Due to gold’s unique attributes, it has always been highly valued, and it became the cornerstone for the world trade systems for thousands of years, acting as “money.” The first coins as money were issued in gold and silver, while centuries later, governments secured trust in paper currency by guaranteeing to redeem the paper with a specific amount of gold.
From time to time, competitors to gold have appeared, each supposedly better “money” in a complex, global economy. But when you truly understand what money is, the way central bankers do, they still vote for gold in their holdings as the best candidate for this role — here’s why.
Why gold is the ideal money
Gold is a unique element and material
Gold is a unique, distinct element and is instantly recognized for its glow and malleability. It is chemically inactive and does not rust or tarnish. Because there is no element like gold, it was the obvious chosen for the task of representing wealth.
The supply of gold is finite
While the total amount of gold on our planet is unknown, the United States Geological Survey estimates that 3.73 billion ounces have been produced globally, with another 1.8 billion ounces still in the ground.
The technology industry consumes an estimated 12% of gold production each year, typically in amounts too small to make recycling worthwhile. Unlike fiat currencies, governments cannot print more gold. Supply and demand establish the price of gold, and higher prices may stimulate investments in gold exploration and mining and increase supply. However, the gap between supply and demand has remained relatively consistent, as seen in the chart below.
Gold is accepted or can be exchanged across the globe
Money is a substitute for specific products or services only if both parties agree on its value. Gold is generally acceptable as payment or for repaying debt worldwide and at all levels of society, only limited by those nations who ban private gold ownership from fear of the value of their paper currencies. Central banks hold gold in reserves as “money,” and in countries that don’t accept gold as payment, you can easily convert it into the local paper currency.
Gold is exceptionally durable
Gold is physically durable; it cannot be created or destroyed. Gold objects retain their shine for hundreds of years even in hostile environments without being damaged. This means that all the gold ever mined in the world remains in one form or another today.
Gold is uniform and divisible
An ounce of pure gold (99.9% purity) today in the United States is identical to an ounce of pure gold during China’s Ming dynasty in the 14th century or an ounce of gold dust panned from Sutter’s Mill in mid-19th century California.

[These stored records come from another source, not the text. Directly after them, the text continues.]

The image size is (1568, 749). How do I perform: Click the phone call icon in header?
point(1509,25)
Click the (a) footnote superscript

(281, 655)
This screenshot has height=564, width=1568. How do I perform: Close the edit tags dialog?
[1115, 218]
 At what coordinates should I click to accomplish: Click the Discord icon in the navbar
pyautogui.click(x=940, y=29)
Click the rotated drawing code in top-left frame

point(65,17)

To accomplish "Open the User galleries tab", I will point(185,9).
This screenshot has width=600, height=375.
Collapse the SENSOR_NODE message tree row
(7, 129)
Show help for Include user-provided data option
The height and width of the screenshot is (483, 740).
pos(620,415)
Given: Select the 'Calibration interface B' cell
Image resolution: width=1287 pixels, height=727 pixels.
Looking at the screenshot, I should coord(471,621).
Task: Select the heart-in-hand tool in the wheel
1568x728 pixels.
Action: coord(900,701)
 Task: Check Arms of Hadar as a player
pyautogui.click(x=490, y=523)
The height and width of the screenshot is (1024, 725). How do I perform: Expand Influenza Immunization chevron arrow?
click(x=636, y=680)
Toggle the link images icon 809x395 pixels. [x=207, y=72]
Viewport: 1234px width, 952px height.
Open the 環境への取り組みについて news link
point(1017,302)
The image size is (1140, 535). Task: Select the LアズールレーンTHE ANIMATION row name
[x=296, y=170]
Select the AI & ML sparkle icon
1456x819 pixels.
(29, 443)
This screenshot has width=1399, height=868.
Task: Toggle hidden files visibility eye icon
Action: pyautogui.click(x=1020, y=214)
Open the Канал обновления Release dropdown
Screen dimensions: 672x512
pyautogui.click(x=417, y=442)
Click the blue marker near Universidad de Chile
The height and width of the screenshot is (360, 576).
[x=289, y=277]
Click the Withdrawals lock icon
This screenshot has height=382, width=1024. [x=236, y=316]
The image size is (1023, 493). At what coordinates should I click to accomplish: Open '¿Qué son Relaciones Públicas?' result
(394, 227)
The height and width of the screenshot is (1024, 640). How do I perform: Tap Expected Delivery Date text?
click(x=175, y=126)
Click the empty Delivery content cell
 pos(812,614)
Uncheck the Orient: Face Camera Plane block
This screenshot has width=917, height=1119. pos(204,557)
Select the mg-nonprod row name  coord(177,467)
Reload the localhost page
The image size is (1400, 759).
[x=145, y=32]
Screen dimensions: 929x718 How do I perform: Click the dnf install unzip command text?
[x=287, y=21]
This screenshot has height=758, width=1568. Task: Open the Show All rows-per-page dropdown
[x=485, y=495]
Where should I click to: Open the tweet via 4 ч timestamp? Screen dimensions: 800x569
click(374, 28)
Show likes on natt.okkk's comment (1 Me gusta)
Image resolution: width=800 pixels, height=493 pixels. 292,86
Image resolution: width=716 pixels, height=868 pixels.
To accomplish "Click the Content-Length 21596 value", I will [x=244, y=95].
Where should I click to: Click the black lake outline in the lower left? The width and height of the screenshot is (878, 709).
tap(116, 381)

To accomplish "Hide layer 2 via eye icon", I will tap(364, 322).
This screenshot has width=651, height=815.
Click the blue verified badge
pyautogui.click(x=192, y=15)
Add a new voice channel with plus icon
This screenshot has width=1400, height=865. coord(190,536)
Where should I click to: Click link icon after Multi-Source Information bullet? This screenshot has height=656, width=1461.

This uniformity secures the metal’s position as a standard unit of value when valuing or exchanging it for products or services. For example, a West Texas rancher who sells a herd of cows for 10 ounces of gold can use the proceeds to buy 100 acres of grazing property from his neighbor. Uniformity also allows gold to be divisible without decreasing its value. For example, when gold trades at $2,000 per ounce, one-tenth of an ounce has a value of $200. This makes gold a true form of money. If you cut one-tenth off a paper bill, it’s not worth anything because paper money is really currency that represents “money” — it’s not truly money.
Gold is interchangeable
The use of gold as a unit of value makes it an unparalleled medium of exchange. Gold is tangible and portable. It can easily be moved from one location to another to be interchanged with other goods or services.
Gold has high liquidity
You can easily convert gold into cash. It is recognized and accepted worldwide, and you can easily buy and sell it. In fact, buying or selling gold can be done more or less immediately, typically within hours.
Gold is a reliable store of wealth
The fundamental characteristic of money is its preservation of purchasing power: The market value of any object used as money needs to be relatively stable over long periods.
The following chart shows how the purchasing power of gold versus other assets, such as real estate and stocks, has increased since 1970. Each column represents an asset. See how the value of gold beat the growth of any other asset, including homes, cars, and stocks.
Gold’s price stability means it is less volatile. Let’s take Bitcoin, for example, which some people suggest is an alternative form of money. Despite its popularity, few individuals or businesses are willing to accept or make day-to-day transactions with Bitcoin due to its volatility. Huge increases in value followed by neck-breaking decreases in value are a consideration for a high-risk asset but are undesirable in money.
Gold remains the ideal money
The ability of gold to attract, inspire, and protect its owners remains unchanged. Gold has been “money” for billions of humans around the world. Past episodes of economic and social uncertainty triggered flights back to gold as money leaving local paper currencies behind. Will the past repeat itself?